Superintendent Carstairs came out to them when he heard the sound of the car. “You seem to have had a busy day, Chief Inspector.”
“Yes, Mr. Carstairs; thanks to you for lending me your car, we have. We’ve seen Dearborn’s bank manager and found out from him that the deceased man had lately bought a quarry near Moorstead.”
“Why, that must be what they call the Red Quarry. I didn’t know that it had changed hands. Had he been out there on the day of his accident?”
“He had. We’ve been out there this afternoon and had a talk with the foreman, and now we want to get hold of a man named Richard Pengelly, who was dismissed by Dearborn and may have a grudge against him. He was the quarry-smith. That’s not all we did. We went to the place where he lodged and were filled up with tales by his landlady’s daughter, and so to-morrow, if you’ll lend us your car again, we propose to go to Tavistock to verify some of her stories.”
“Good. You shall have the car for as long as you like. I see that you officers from the Yard go the same way to work as us in Devonshire. You look first for the motive. We’ve not been idle while you’ve been away. Dr. Fraser and Dr. Symon have made their reports, which don’t coincide with the evidence Dr. Symon gave at the inquest. However, that needn’t concern us; it’s a matter for the
coroner. What does concern us is that the medical evidence leaves the question of foul play open and we can go ahead. Of course in a place like this, it’s impossible to keep things out of the papers. There was a paragraph in both the Plymouth papers this morning and the reporters came here for further details. I had to tell them something. I said it was quite true that there were some further developments and that, at the request of the Chief Constable, two officers from Scotland Yard had been detailed to help us, but that it was no good trying to interview them; they were far too busy. If I hadn’t talked to them straight, they would have printed all kinds of fantastic stories.”
“I think that was very wise of you, Mr. Carstairs. And now to business. Which of your officers knows Moorstead best?”
“Oh, Inspector Viggers has known Moorstead man and boy for more than thirty years. As a matter of fact, he was born there.”
“Can I see him this evening, do you think?”
“Yes; as it happens he’s in the station now to draw the pay. Step into my office and I’ll send him in.”
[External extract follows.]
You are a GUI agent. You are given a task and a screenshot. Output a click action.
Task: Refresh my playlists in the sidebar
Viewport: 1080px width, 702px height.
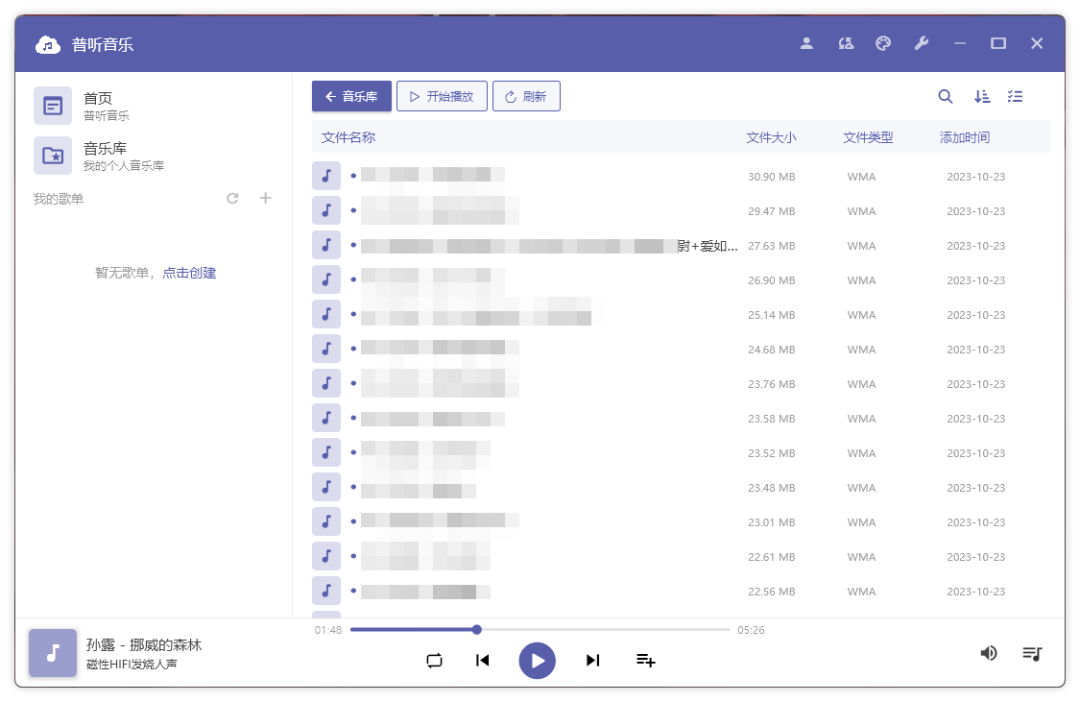(233, 199)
Inspector Viggers was a weather-beaten man with a red face and sandy hair; a little slow of speech and perhaps of apprehension. He looked like a moor man in uniform. If he had ever been trained in gymnastics and marching, he had forgotten what he was taught.
“Inspector Viggers?” asked Richardson.
“Yes, sir.”
“You know Moorstead well?”
“I ought to, sir; I ought to know every stone in the place.”
“And every man, woman and child there.”
Viggers took time to consider this question before he replied, “Pretty near, sir.”
“You know the people living in Sun Lane?”
A slow smile dawned on the rugged countenance—a smile of reminiscence. “Yes, sir—most of them.”
“What sort of people live there?”
“They’re the poorest people in the town, but that doesn’t mean that they’re all criminals. They’re just—poor.”
“Do you know Mrs. Duke?”
“Yes, sir; she’s had a hard life since her husband died, bringing up those children. If she hadn’t let lodgings she couldn’t have paid her way.”